- Theatrical poster
- Directed by: Jim McCullough Sr.
- Screenplay by: Jim McCullough Jr.
- Based on: Charge of the model T's (novel) by Lee Somerville
- Produced by: Jim McCullough Sr.; William Lewis Ryder;
- Starring: John David Carson; Carol Bagdasarian; Louis Nye; Herb Edelman; Arte Johnson; John Doucette;
- Cinematography: Dean Cundey
- Edited by: Robert Gordon
- Music by: Euel Box
- Production company: Jim McCullough Productions
- Distributed by: Rye-Mac Film Distribution
- Release date: November 4, 1977 (Lakeland, Florida);
- Running time: 90 minutes
- Country: United States
- Language: English

= Charge of the Model T's =

1977 film by Jim McCullough Sr.

Charge of the Model T's is a 1977 American comedy spy film directed by Jim McCullough Sr. with the screenplay by Jim McCullough Jr. based upon the novel of the same name by Lee Somerville. Starring John David Carson, Carol Bagdasarian, Louis Nye, Herb Edelman, and Arte Johnson.

The final film of vaudevillian and actor George Mann, the project was shot on locations in Texas and in the Wichita Mountains region of Oklahoma near Lawton and Cache, and was distributed by MGM.

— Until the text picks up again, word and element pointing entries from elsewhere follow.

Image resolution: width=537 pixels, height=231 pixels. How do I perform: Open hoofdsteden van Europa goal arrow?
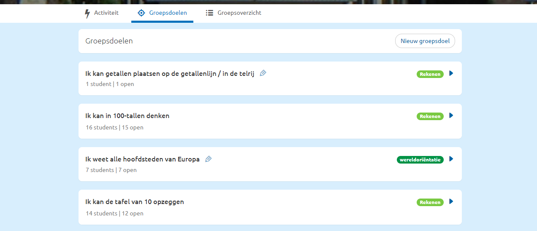pyautogui.click(x=451, y=159)
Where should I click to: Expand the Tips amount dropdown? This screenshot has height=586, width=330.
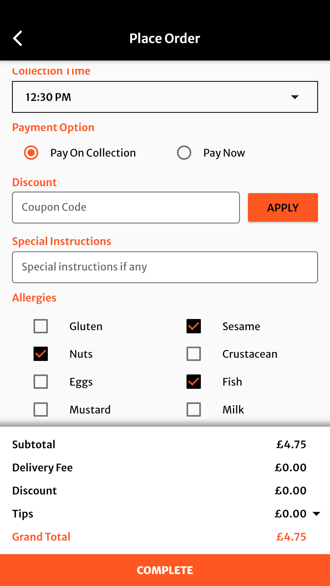coord(316,513)
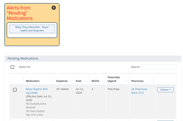
Task: Sort table by Date column arrows
Action: [86, 81]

The film had both theatrical and television airings and, paired with The Switch, was released on DVD by VCI Entertainment on March 13, 2007.

==Plot==
During World War I, the Germans try to disrupt American war efforts by encouraging Mexican guerrillas to destabilize the Texas border with Mexico. Masterminding the German plot is spy Friedrich Schmidt. As the border become disrupted, Friedrich drives into the United States at the wheel of the high-speed secret weapon: the "RX4", a Ford Model T equipped with armor and weaponry and tricked out with a powerful motor. US Army Lieutenant Matthew Jones pursues Schmidt with a fleet of special trackers.

==Reception==
The Evening Independent panned the film, making note that as the film was a "dull contrivance", G-rated did not stand for "good".